The writing of "Grandma Masha's Wonder Room" was preceded by a lengthy investigation. Crimson was looking for a personal story through which she could tell the story of the disappearing Yiddish culture, and found it only when she stumbled upon the poet's granddaughter Masha Stucker-Paiuk, born in 1913, who lived and wrote in Israel for the last twenty years, but was completely forgotten, though she created many. Stucker-Paiuk was the inspiration, but the whole story is fictional, both because Crimson had no interest in writing a biography and she preferred, as always, to get carried away with imaginations, and also because in practice the poet's family kept no objects, letters or pictures.

"My grandparents came from Morocco," says Crimson.

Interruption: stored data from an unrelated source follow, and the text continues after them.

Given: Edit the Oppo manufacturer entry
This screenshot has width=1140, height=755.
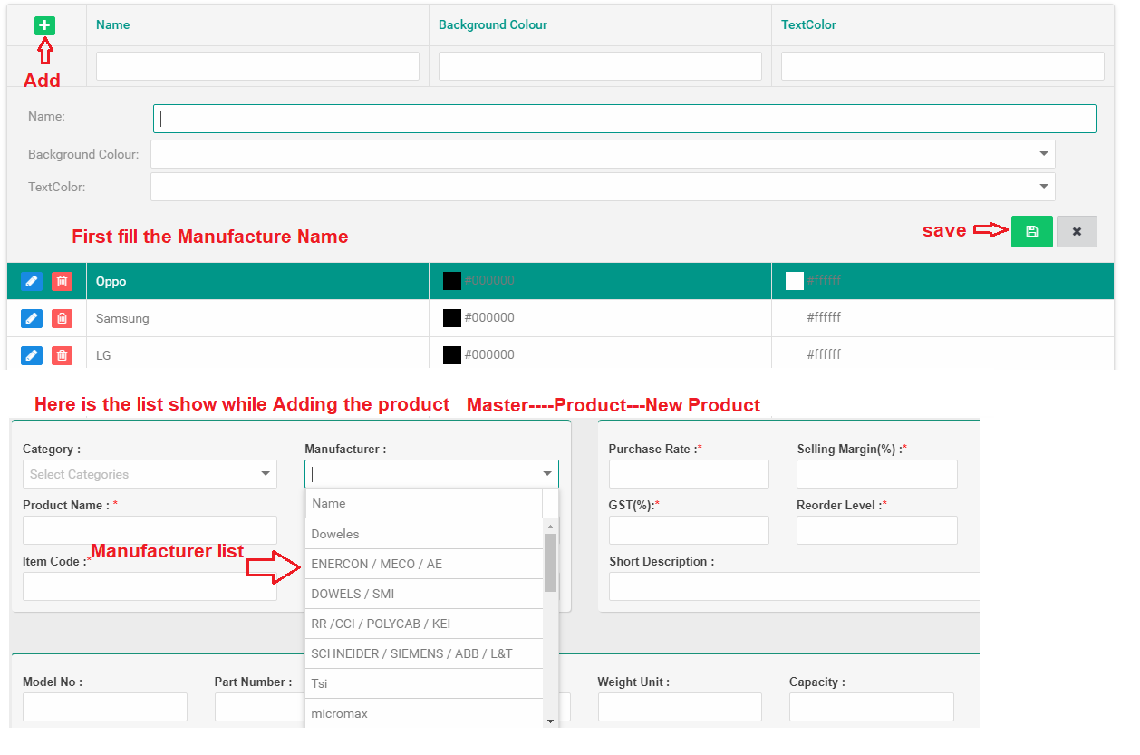Looking at the screenshot, I should (x=32, y=281).
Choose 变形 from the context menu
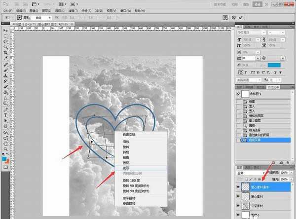 pyautogui.click(x=127, y=168)
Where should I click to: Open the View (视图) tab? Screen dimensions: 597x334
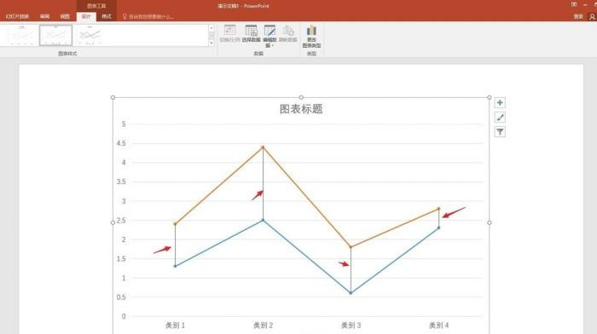click(65, 16)
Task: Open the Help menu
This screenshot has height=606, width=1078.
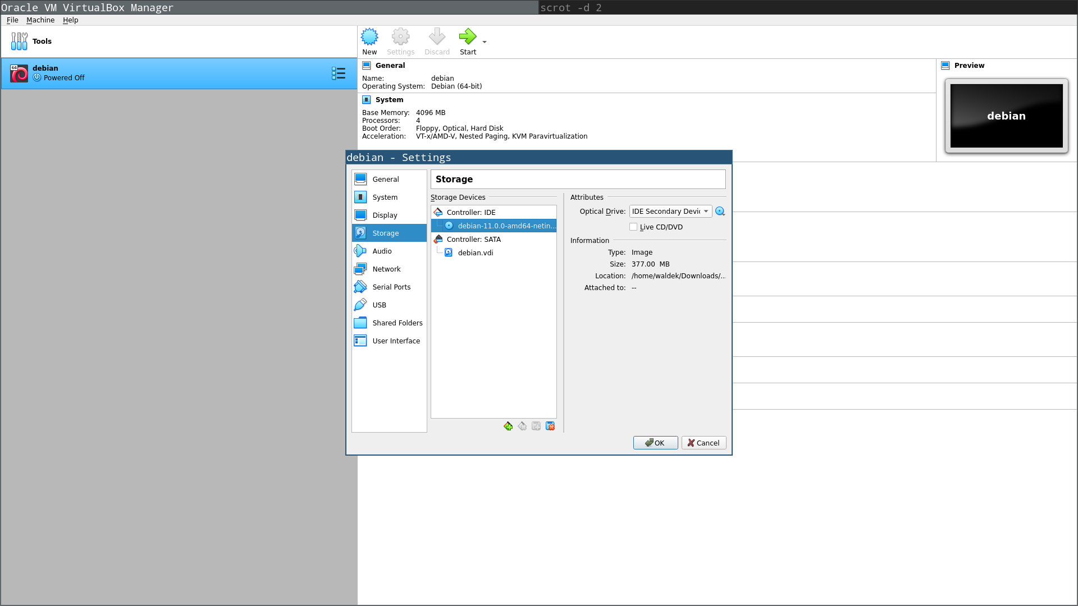Action: point(70,20)
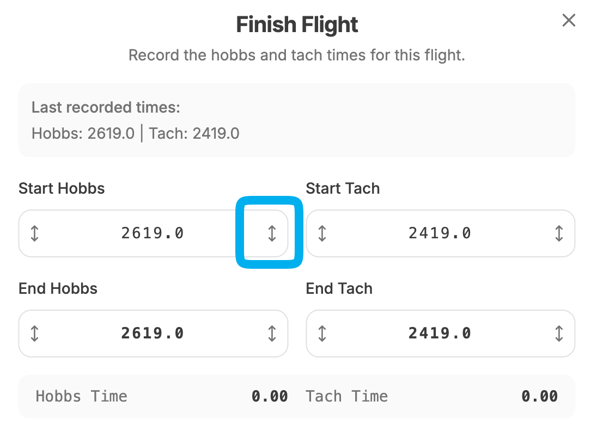
Task: Click right stepper arrows in Start Tach field
Action: (x=559, y=233)
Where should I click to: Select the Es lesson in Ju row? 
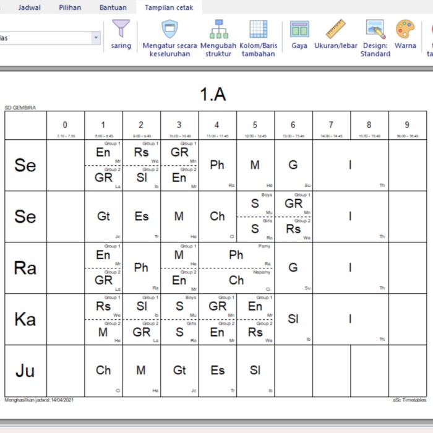pos(217,370)
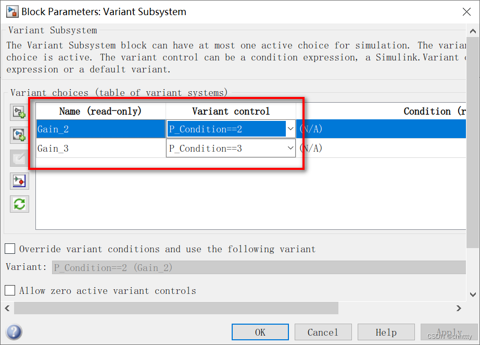The height and width of the screenshot is (345, 480).
Task: Click the horizontal scrollbar right arrow
Action: 459,308
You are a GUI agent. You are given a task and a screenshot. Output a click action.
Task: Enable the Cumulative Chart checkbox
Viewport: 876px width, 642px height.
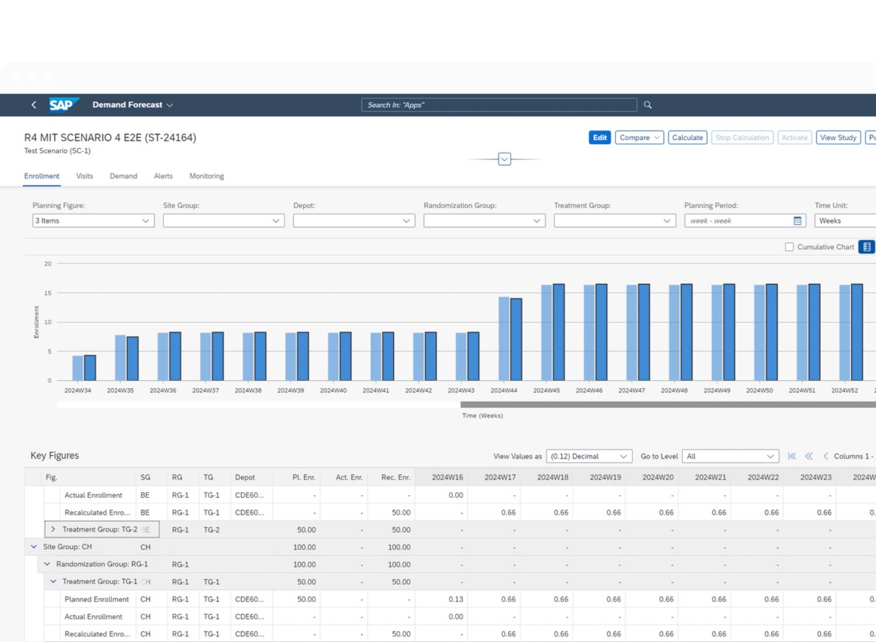coord(790,247)
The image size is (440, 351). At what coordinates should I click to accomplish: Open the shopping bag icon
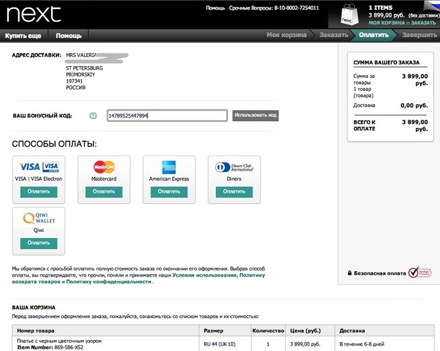tap(349, 14)
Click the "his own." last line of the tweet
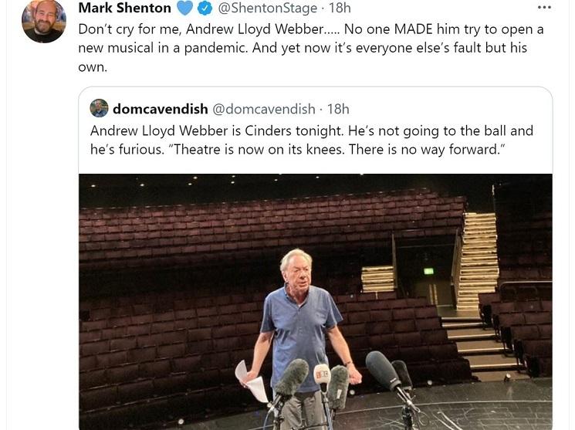The width and height of the screenshot is (575, 430). pos(93,67)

"So Yiddish was completely foreign to me, like something from outer space, so starting to write was very difficult for me. It was important for me to write an ending and explain that this language is not mine, that I look at it from the outside and connect to it from my own place, as if Yiddish is Moroccan. "Grandma Masha is the book I would like to write about my mother and my grandmother."


When will you write such a story about a Moroccan grandmother?

"This is the hardest question you could ask me. In the past I was very active in a group of writers from Eastern communities and wrote all kinds of short works, but no more than that. I think each of us should know his lineage because we are not alone in the world. We are connected to some network. A big one that branches off, and we must not erase the sources we came in. I'm sorry I did not collect enough stories from my grandmothers, they too had such a secret language that I did not understand.

"My mother loves to tell stories about her lost childhood in Morocco. All her stories sound like fairy tales. We all roll with laughter, and she swears everything is real. The stories have a lot of power within a family. They bind and empower, but also send us towards so we can move forward. I I see how thirsty my children are to listen to these stories. "

And you do not steal plots for your books from there?

"I started writing many times about my mother's immigration to the country, how her suitcase was stolen on the ship and she arrived with nothing. I'm dying to write it, but something's stopping me and I do not know why. Now that we're talking about it, it's clear to me that more needs to happen. In my mother's life, and it's clear to me that in her case it would be harder for me to separate imagination from reality.I would have a hard time being the writer and not 'my mother's daughter,' A new story from him. "

Do you think literature manages to compete with all the other stimuli in the world of children?

"The responsibility to introduce children to literature is in the hands of the parents. If there are books at home and not just a TV on, the child will have access to the text. I read stories to my children until the age of 18. People think it's troll, but it was our great pleasure. None of my three children needed I read them 'Antigone', then we went to a show in the Cameri and made it a whole thing. When a parent or teacher shows interest and loves text, he manages to pass it on to the kids, and then wow - what sparks can "Books in which children can get lost or vice versa, find themselves, give them extraordinary strength and power."